In this lecture, prof Frederic Scheuller introduces the concept of the tangent vector space defined the following way by introducing the concept of velocity at a point:
Let $(M,\theta,A)$ be a smooth manifold, and a curve $\gamma: R \to M$ at least $C^1$(One differentiable and derivative is continous). Suppose $\gamma(\lambda_o)=p$, then the velocity at $p$ is defined as:
$v_{\gamma,p} : C^{\infty} (M) \to R$Where $C^{\infty}(M) := \{ f: M \to R | f \text{ is a smooth function} \}$ equipped with an addition of the form $$(f+g)(p)= f(p) + g(p)$$
and s multiplication of the form $$( \lambda \cdot g)(p) = \lambda g(p)$$ where the addition and scaling is in the same sense as operations we define on the real numbers
From 1:23 of the video , time stamped link
The above is fine and more or less intuitive, but what bothers me is what happens at 52:51, where he takes the derivative of the following object:
$$[ \partial_i( f \circ x^{-1})] x (p)$$
I am not sure what the object of $\partial$ is precisely meant to mean but I can say that (this is one of my doubts) :
$p$ is the geometric point on the manifold
$x$ is the function which takes us from the manifold to the point on the chart corresponding to it
$x^{-1}$ is the function which inverts the point on the chart to the point on the manifold
$f$ is a function from a point on the manifold to real number line
This is where I get confused, if $x^{-1}$ maps from points on the chart to geometric points on the manifolds and f takes that as an input, so what would it mean to take derivative of such a thing? The professor even points this out at around 55:40 but doesn't explain what exactly he has written.
Thanks in advance.
Best Answer
Very clearly $(\partial f\circ x^{-1})x(p)$ is not what was written on the board; I assume you just made a typo. What was written is $[\partial_i(f\circ x^{-1})](x(p))$. This is simply the $i^{th}$ partial derivative of the function $f\circ x^{-1}:x[U]\subset\Bbb{R}^d\to\Bbb{R}$ evaluated at the point $x(p)$. Now this is really just basic multivariable calculus at this point. If you want everything explicitly in terms of limits, we have \begin{align} \frac{\partial f}{\partial x^i}(p)&:= [\partial_i(f\circ x^{-1})](x(p))\\ &:=\frac{d}{ds}\bigg|_{s=0}(f\circ x^{-1})(x(p)+se_i)\\ &:=\lim_{s\to 0}\frac{(f\circ x^{-1})(x(p)+se_i) - (f\circ x^{-1})(x(p))}{s}\\ &=\lim_{s\to 0}\frac{(f\circ x^{-1})(x(p)+se_i)-f(p)}{s}, \end{align} where $e_i=(0,\dots, \underbrace{1}_{\text{$i^{th}$ spot}},\dots, 0)\in\Bbb{R}^d$. The first equal sign is a definition for the symbol on the LHS in terms of usual partial derivatives. THe next equal sign is simply the definition of the $i^{th}$ partial derivative. The next equal sign is just the definition of a (single-variable) derivative in terms of a difference quotient. The last equal sign is just by definition of composition.
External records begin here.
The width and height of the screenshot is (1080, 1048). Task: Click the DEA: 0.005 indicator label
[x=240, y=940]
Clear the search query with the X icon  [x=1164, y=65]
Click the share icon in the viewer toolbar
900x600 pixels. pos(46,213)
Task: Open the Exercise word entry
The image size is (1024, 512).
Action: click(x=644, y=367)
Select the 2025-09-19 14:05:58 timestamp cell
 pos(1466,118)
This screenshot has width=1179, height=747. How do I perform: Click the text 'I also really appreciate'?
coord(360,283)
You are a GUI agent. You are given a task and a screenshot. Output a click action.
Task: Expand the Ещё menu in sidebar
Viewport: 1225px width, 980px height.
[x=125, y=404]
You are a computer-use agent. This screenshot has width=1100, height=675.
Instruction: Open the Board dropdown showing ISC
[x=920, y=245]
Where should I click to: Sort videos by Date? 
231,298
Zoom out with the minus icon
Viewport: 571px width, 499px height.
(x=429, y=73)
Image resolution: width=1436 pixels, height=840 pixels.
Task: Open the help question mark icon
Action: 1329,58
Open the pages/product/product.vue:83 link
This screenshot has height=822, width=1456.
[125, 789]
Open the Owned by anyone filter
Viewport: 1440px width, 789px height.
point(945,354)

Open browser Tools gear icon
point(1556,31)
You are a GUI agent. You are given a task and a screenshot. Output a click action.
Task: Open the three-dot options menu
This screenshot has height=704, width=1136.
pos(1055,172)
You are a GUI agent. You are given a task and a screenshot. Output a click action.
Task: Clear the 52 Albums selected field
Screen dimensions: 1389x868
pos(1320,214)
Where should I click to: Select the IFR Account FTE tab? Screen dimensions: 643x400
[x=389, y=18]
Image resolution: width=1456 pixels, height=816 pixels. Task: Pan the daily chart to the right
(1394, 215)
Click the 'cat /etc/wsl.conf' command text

Here everything makes perfect sense. $f\circ x^{-1}$ is a function from an open subset $x[U]$ of $\Bbb{R}^d$ into $\Bbb{R}$. $x(p)$ is an element of $x[U]$. So, by openness, if $s\in\Bbb{R}$ is small enough, then the points $x(p)+se_i$ lie in $x[U]$. Thus, it makes sense to plug these into $f\circ x^{-1}$.